August 18, 2010 By Chad Vander Veen
The relationship between Virginia and Northrop Grumman is a story we've followed for a long time. When the IT outsourcing partnership was established, it was cheered by many as setting a landmark precedent for future large-scale technology projects. Despite the well publicized troubles the partnership has faced, neither party has given up on the effort. Rather, all involved seem to be willing the project to the finish line -- however distant it might remain.
This month's cover story is about a man who has been at the center of this endeavor since its inception. Sam Nixon is a former Virginia legislator who left the Statehouse to become state CIO, a position in Virginia that has been battered by troubles with the outsourcing project. Nixon's appointment as CIO by Gov. Bob McDonnell brought full circle his career as a public servant, as Nixon had been instrumental in crafting the legislation that allowed the outsourcing partnership to happen. What Nixon had a hand in creating, he is now called upon to help control.

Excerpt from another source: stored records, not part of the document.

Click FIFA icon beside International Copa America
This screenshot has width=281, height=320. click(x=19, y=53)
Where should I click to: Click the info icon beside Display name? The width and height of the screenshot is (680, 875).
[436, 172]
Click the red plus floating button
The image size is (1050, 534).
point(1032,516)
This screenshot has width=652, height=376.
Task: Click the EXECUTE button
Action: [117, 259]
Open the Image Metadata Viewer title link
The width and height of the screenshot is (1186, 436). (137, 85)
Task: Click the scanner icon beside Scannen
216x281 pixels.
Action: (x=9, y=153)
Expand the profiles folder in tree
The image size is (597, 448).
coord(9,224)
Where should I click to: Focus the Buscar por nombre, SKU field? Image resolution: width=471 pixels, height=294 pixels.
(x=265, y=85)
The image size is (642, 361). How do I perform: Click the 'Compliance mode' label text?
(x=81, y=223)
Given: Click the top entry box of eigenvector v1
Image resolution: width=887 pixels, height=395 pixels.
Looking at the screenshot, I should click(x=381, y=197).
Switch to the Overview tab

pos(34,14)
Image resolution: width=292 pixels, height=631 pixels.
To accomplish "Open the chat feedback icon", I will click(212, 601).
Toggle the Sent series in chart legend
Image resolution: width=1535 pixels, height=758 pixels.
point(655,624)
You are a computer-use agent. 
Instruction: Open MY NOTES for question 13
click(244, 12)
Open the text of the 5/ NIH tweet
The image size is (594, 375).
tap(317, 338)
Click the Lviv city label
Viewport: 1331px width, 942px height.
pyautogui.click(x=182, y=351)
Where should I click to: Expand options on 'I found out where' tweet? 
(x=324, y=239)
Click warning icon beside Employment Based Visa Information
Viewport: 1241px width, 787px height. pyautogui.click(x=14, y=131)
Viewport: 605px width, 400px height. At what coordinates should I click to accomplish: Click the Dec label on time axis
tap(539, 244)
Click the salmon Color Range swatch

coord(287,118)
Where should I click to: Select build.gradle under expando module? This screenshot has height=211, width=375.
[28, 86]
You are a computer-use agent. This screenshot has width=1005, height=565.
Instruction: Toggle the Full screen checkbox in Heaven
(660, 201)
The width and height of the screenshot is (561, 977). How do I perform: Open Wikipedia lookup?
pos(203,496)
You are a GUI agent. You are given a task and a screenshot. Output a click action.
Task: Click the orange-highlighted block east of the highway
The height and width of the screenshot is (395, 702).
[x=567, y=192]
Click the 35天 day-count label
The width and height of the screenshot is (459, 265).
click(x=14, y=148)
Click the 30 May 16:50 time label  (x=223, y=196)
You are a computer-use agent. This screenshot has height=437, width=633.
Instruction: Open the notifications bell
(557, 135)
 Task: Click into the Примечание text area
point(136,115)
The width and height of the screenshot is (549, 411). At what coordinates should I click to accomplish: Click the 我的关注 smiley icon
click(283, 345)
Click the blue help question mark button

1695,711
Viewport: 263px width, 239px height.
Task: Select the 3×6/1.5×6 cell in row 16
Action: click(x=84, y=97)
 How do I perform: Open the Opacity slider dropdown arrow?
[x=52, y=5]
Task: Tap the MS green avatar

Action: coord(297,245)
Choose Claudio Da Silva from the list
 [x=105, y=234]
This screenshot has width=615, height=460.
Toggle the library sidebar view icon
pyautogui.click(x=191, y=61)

In talking with him for this story, Nixon impressed upon me that he's a man who's both thoughtful and determined. I believe him to be dedicated to righting the course in his state. During our conversation, he was honest and open about the project's failings while maintaining cautious optimism about the future. The conversation, which lasted much longer than I had expected and probably longer than he had time for, helped remind me of something I believe we too often forget: that by and large, the trials and tribulations incurred by projects of any scope aren't really due to machines or technologies. Rather, it's humans who get in the way, who bungle things and who are uncooperative. Yet it's also for humans that these projects -- often fraught with risk -- are undertaken, and it's humans doing the work that hopefully will make things better for everyone in the end.
Our photographer, David Kidd, spent a day with Nixon and got to know him as a human being. Sure, Nixon commands attention and respect from those around him, but at heart he's also the youngster who, as Kidd recounted for me, used to climb a hill near Martinsville Speedway to watch the car races he loved so much but could not afford a ticket to attend.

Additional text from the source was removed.